Recently, many AI safety movement-building programs have been criticized for attempting to grow the field too rapidly and thus:

  1. Producing more aspiring alignment researchers than there are jobs or training pipelines;
  2. Driving the wheel of AI hype and progress by encouraging talent that ends up furthering capabilities;
  3. Unnecessarily diluting the field’s epistemics by introducing too many naive or overly deferent viewpoints.

At MATS, we think that these are real and important concerns and support mitigating efforts. Here’s how we address them currently.

Claim 1: There are not enough jobs/funding for all alumni to get hired/otherwise contribute to alignment

How we address this:

  • Some of our alumni’s projects are attracting funding and hiring further researchers.

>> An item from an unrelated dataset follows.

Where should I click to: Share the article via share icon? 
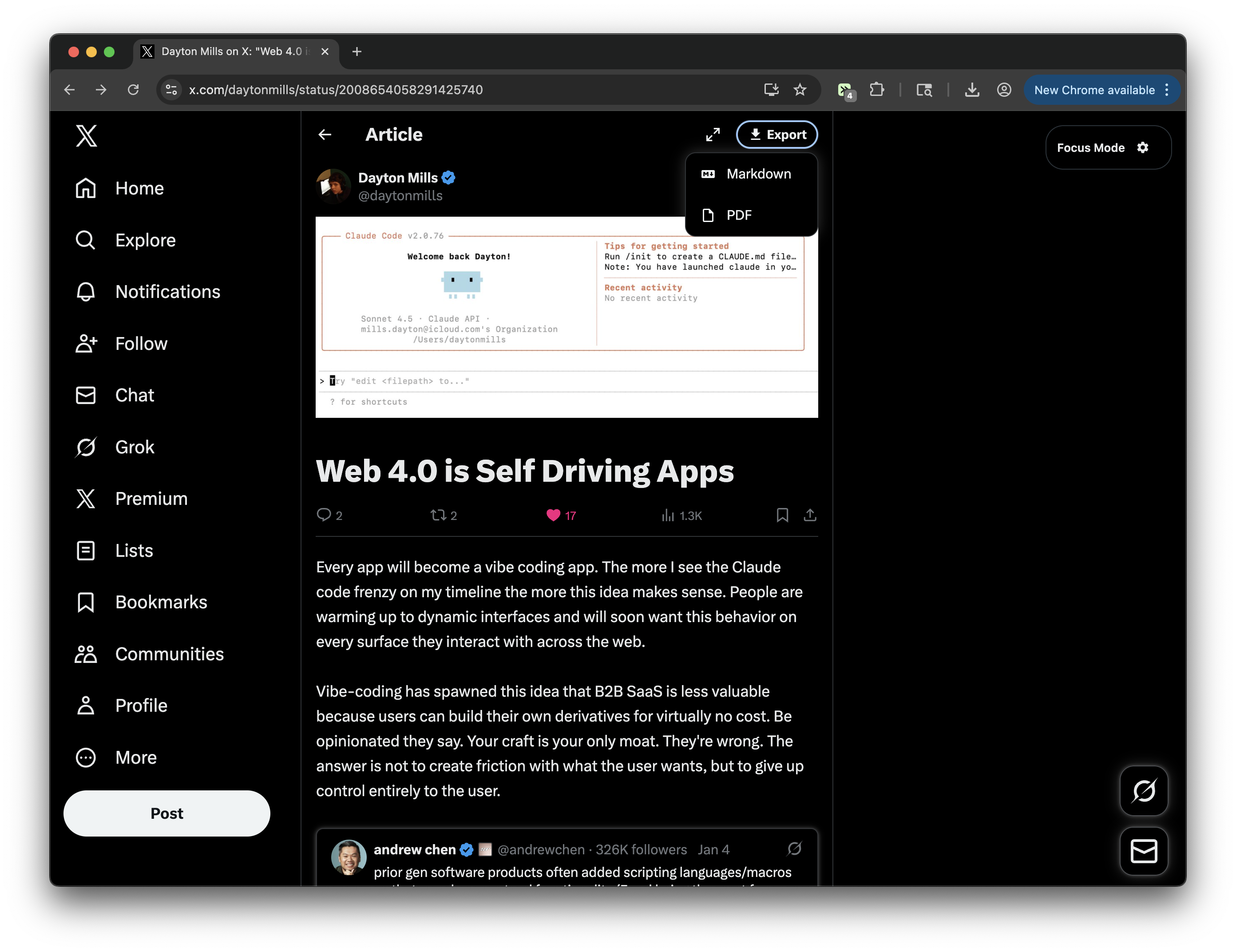[809, 515]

Three of our alumni have started alignment teams/organizations that absorb talent (Vivek’s MIRI team, Leap Labs, Apollo Research), and more are planned (e.g., a Paris alignment hub).
  • With the elevated interest in AI and alignment, we expect more organizations and funders to enter the ecosystem. We believe it is important to install competent, aligned safety researchers at new organizations early, and our program is positioned to help capture and upskill interested talent.
  • Sometimes, it is hard to distinguish truly promising researchers in two months, hence our four-month extension program. We likely provide more benefits through accelerating researchers than can be seen in the immediate hiring of alumni.
  • Alumni who return to academia or industry are still a success for the program if they do more alignment-relevant work or acquire skills for later hiring into alignment roles.

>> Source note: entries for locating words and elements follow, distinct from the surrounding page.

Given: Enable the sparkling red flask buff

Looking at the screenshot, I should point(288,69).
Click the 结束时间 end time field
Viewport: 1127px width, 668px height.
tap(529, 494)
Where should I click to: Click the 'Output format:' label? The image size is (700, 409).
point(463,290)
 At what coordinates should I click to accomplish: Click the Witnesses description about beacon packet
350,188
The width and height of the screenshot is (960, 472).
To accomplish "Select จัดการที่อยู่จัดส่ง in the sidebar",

Claim 2: Our program gets more people working in AI/ML who would not otherwise be doing so, and this is bad as it furthers capabilities research and AI hype

How we address this:

  • Considering that the median MATS scholar is a Ph.D./Masters student in ML, CS, maths, or physics and only 10% are undergrads, we believe most of our scholars would have ended up working in AI/ML regardless of their involvement with the program. In general, mentors select highly technically capable scholars who are already involved in AI/ML; others are outliers.
  • Our outreach and selection processes are designed to attract applicants who are motivated by reducing global catastrophic risk from AI. We principally advertise via word-of-mouth, AI safety Slack workspaces, AGI Safety Fundamentals and 80,000 Hours job boards, and LessWrong/EA Forum. As seen in the figure below, our scholars generally come from AI safety and EA communities.

MATS Summer 2023 interest form: “How did you hear about us?” (381 responses)

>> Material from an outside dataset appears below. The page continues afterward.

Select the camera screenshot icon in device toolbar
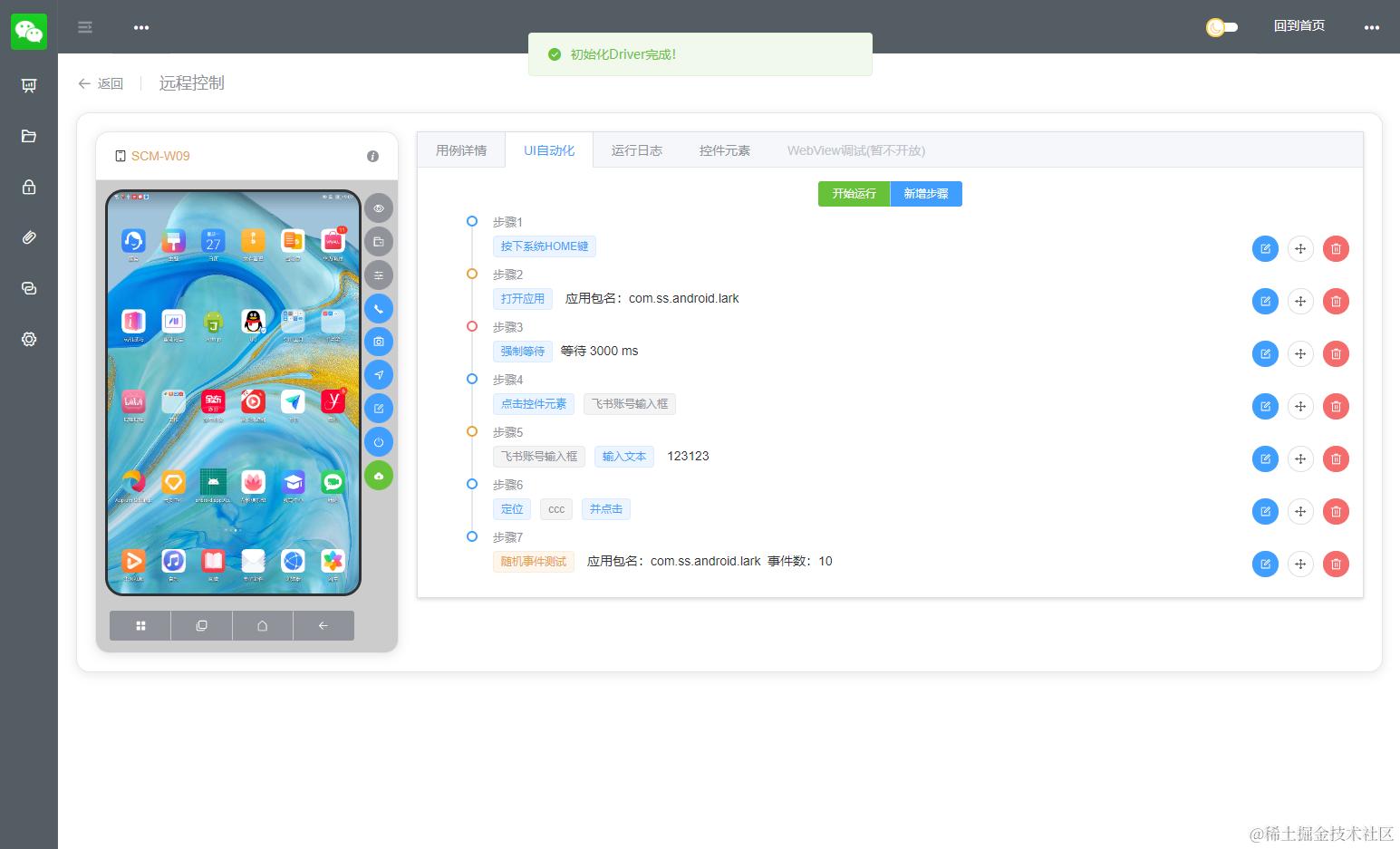The width and height of the screenshot is (1400, 849). point(379,342)
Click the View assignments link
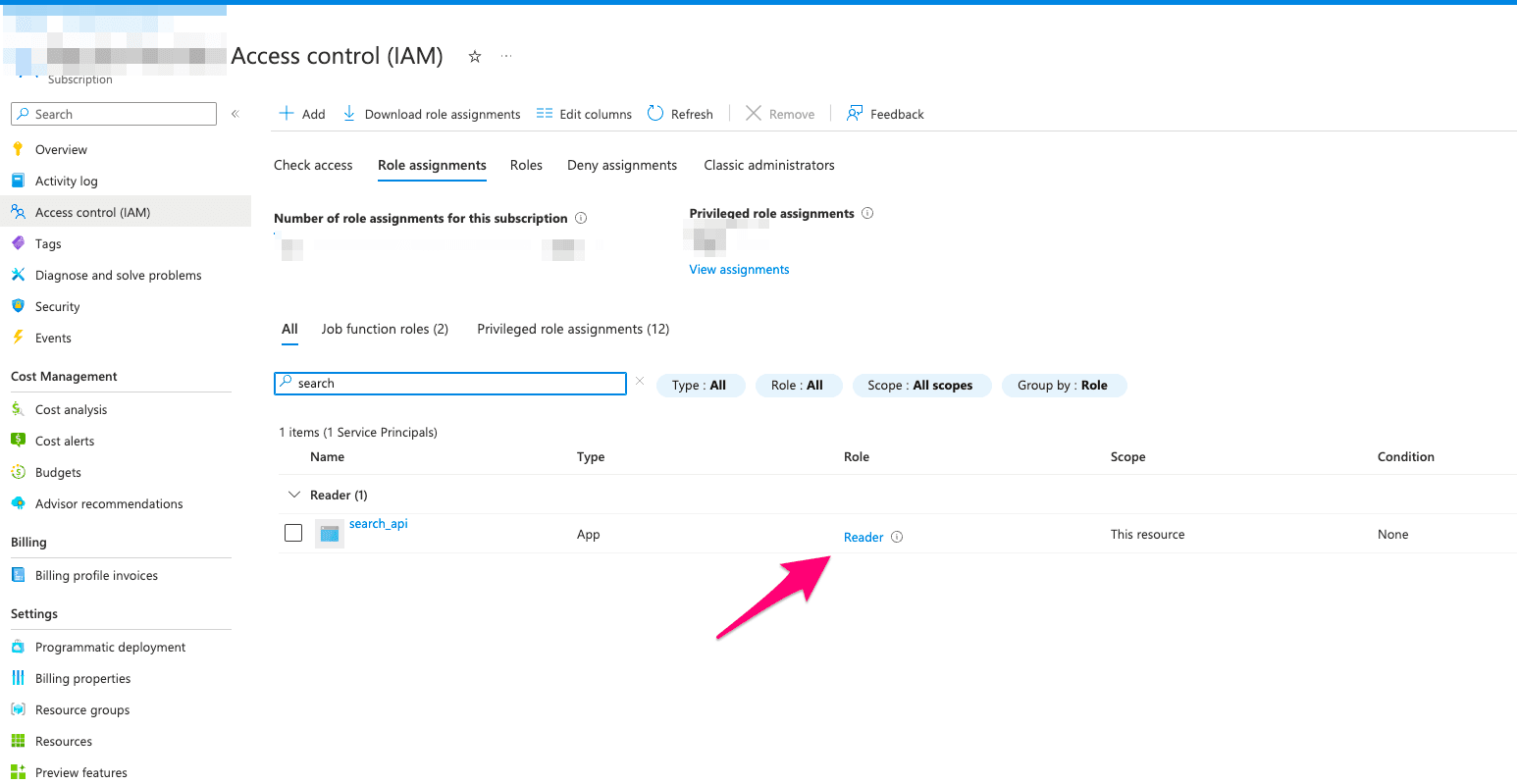Image resolution: width=1517 pixels, height=784 pixels. (x=739, y=269)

  • We additionally make our program less attractive than comparable AI industry programs by introducing barriers to entry. Our grant amounts are significantly less than our median scholar could get from an industry internship (though substantially higher than comparable academic salaries), and the application process requires earnest engagement with complex AI safety questions. We additionally require scholars to have background knowledge at the level of AGI Safety Fundamentals, which is an additional barrier to entry that e.g. MLAB didn't require.
  • We think that ~1 more median MATS scholar focused on AI safety is worth 5-10 more median capabilities researchers (because most do pointless stuff like image generation, and there is more low-hanging fruit in safety). Even if we do output 1-5 median capabilities researchers per cohort (which seems very unlikely), we likely produce far more benefit to alignment with the remaining scholars.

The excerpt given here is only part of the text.